Contrarreforma educativa
Se ha afirmado que la innovación decrece. Las culpables: las universidades. Se ha afirmado también que la tecnología es resultado de la innovación y que aquella no ha logrado superar un crecimiento anual de 2%. Sorprende esto, pues los recursos asignados a la investigación han aumentado. Las universidades no habrían hecho un uso eficiente de esos recursos. Tales recursos habrían permitido que los académicos vivan impunemente distanciados de la realidad, midiendo el impacto de sus investigaciones en espaldarazos sobre chaquetas con parches en los codos.
Es cierto: muchos académicos viven desapegados de la realidad. Pero ello no es la razón del eventual estancamiento en la innovación en general. Afirmar lo contrario solo es posible a partir de una premisa errónea: que el conocimiento necesario para la innovación es científico.
En una universidad se puede determinar que juntar varios materiales puede resultar en un celular. Este conocimiento es técnico y científico. Sin embargo, la necesidad del celular y que sea algo nuevo relativo a lo que ya se conoce, es algo que compete al empresario en su afán de producir medios para satisfacer la necesidad.
El conocimiento necesario para la innovación no es científico. No se puede verbalizar, ni transmitir de manera oral o escrita de profesor a estudiante; no se puede formalizar en un sistema de ecuaciones. Ese conocimiento es práctico; es acerca de las necesidades de las personas y de cómo satisfacerlas; y se transmite a través del sistema de precios. Siendo así, le compete al empresario innovar en la sociedad, lo cual no puede estar desligado de la producción. Surge de la competencia entre empresarios, de la rivalidad que surge de su afán de satisfacer las necesidades de las personas con medios novedosos para así, a cambio de una ganancia, ganar su favor. Sin empresarios, sencillamente, no hay innovación.
Sí existe una manera en la que la innovación científica y técnica provenga de las universidades: que rivalicen para producir, en favor de los estudiantes, sus consumidores, los mejores métodos educativos; y para refinar el conocimiento científico y técnico en función de las necesidades de las personas. Es decir, comportándose como científicos que son empresarios. Mientras las universidades se pueden encargar de juntar el conocimiento para hacer una patineta voladora -como la de Volver al Futuro II, serán los empresarios los encargados de determinar si eso es algo innovador para los consumidores; por lo cual estén dispuestos a pagar. ¡Qué el conocimiento de esa necesidad llegue a las universidades a través de los empresarios!
Que avance la innovación es habilitado por el respeto de un principio ético: la propiedad privada.
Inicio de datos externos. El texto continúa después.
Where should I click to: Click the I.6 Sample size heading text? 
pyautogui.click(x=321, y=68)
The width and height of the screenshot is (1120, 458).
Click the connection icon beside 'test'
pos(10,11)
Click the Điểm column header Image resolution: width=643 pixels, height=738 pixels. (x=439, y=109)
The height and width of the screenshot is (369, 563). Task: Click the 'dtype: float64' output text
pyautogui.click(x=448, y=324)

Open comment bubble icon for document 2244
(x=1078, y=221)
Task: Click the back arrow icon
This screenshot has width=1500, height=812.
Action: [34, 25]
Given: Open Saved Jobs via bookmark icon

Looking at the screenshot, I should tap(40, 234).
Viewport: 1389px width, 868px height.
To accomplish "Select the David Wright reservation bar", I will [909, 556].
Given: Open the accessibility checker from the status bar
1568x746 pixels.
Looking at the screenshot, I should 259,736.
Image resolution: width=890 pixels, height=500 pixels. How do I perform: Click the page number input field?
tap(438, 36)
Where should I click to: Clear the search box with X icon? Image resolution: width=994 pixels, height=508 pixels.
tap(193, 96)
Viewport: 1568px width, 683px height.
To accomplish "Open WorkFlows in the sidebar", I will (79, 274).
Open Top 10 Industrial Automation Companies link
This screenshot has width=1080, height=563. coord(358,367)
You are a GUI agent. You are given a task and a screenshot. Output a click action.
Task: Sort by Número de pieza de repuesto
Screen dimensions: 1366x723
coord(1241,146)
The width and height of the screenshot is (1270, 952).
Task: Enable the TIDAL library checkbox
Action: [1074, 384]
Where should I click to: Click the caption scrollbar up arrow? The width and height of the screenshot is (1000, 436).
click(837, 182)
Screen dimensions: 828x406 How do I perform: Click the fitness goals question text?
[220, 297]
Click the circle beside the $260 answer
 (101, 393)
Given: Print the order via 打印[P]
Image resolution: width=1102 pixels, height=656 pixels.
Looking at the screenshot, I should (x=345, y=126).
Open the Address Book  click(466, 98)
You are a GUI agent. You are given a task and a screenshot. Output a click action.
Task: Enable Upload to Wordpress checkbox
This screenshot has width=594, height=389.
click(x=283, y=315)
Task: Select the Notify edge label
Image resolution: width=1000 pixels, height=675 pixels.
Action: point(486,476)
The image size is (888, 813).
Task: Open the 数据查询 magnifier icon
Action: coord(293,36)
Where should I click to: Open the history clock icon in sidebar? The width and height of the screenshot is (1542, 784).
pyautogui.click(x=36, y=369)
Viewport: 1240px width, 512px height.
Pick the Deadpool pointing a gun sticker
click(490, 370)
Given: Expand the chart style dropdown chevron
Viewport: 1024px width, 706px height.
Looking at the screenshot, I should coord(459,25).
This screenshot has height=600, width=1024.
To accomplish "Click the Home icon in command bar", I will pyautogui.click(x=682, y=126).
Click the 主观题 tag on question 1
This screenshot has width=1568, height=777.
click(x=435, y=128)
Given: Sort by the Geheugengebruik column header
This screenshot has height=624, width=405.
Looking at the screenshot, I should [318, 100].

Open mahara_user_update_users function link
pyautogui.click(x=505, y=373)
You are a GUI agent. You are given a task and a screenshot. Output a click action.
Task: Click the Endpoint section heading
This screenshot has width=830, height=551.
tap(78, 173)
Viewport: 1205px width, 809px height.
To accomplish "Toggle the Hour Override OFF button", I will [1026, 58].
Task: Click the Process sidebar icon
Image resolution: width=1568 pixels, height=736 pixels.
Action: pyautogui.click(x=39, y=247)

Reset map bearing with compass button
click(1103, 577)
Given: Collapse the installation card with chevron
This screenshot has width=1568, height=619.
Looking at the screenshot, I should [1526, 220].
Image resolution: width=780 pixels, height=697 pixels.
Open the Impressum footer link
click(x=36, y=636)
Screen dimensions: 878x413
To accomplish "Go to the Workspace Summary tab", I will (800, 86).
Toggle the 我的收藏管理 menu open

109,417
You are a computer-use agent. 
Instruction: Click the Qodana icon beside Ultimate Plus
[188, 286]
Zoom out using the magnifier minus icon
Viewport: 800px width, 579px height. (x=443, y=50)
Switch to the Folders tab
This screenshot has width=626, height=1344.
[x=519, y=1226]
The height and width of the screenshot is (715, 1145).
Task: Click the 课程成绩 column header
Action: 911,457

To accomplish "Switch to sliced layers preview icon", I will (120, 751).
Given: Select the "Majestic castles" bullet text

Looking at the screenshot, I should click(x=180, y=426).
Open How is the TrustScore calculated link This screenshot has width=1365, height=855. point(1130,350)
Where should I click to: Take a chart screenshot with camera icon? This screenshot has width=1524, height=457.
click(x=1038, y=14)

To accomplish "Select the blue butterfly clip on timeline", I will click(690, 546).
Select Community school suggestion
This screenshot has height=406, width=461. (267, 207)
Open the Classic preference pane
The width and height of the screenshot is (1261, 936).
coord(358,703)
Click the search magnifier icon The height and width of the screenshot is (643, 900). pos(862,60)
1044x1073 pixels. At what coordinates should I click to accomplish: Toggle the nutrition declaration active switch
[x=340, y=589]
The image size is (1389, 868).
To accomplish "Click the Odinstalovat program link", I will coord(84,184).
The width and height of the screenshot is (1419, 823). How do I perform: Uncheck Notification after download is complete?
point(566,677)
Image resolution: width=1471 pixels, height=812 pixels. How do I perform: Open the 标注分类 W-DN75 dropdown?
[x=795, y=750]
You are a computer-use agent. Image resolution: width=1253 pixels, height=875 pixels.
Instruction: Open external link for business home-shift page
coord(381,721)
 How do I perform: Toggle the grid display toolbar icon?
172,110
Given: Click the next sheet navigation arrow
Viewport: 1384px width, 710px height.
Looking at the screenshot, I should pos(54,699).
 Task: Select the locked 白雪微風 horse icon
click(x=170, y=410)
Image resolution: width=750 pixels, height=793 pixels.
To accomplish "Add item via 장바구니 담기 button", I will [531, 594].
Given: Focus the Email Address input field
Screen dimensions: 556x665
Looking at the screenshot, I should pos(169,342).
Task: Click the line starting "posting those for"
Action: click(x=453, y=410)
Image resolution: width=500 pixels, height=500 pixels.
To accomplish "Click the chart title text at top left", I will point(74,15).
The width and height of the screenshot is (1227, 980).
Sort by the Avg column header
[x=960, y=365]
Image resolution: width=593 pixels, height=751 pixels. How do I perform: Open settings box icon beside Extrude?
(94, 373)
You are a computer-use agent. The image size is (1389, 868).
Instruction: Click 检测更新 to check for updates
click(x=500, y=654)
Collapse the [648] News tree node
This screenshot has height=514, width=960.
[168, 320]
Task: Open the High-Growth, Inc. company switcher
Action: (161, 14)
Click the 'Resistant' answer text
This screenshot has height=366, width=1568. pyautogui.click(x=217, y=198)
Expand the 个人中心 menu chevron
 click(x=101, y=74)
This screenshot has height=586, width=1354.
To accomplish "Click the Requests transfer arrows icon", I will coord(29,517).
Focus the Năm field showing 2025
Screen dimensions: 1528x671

Sin ella, no hay mercado, no hay competencia, no hay precios y, finalmente, no hay innovación.
Después de todo, sí hay algo de mérito en responsabilizar a las universidades en el posible atraso en la innovación tecnológica: la propagación de la -potente- idea de que la principal fuente de prosperidad es el Estado; y que el mercado y la función empresarial son los enemigos de la gente.
El mercado y la función empresarial son la más honesta expresión social. Lograr real competencia entre universidades como factor de innovación tecnológica y científica, en favor del avance de la civilización, es la verdadera contrarreforma educativa.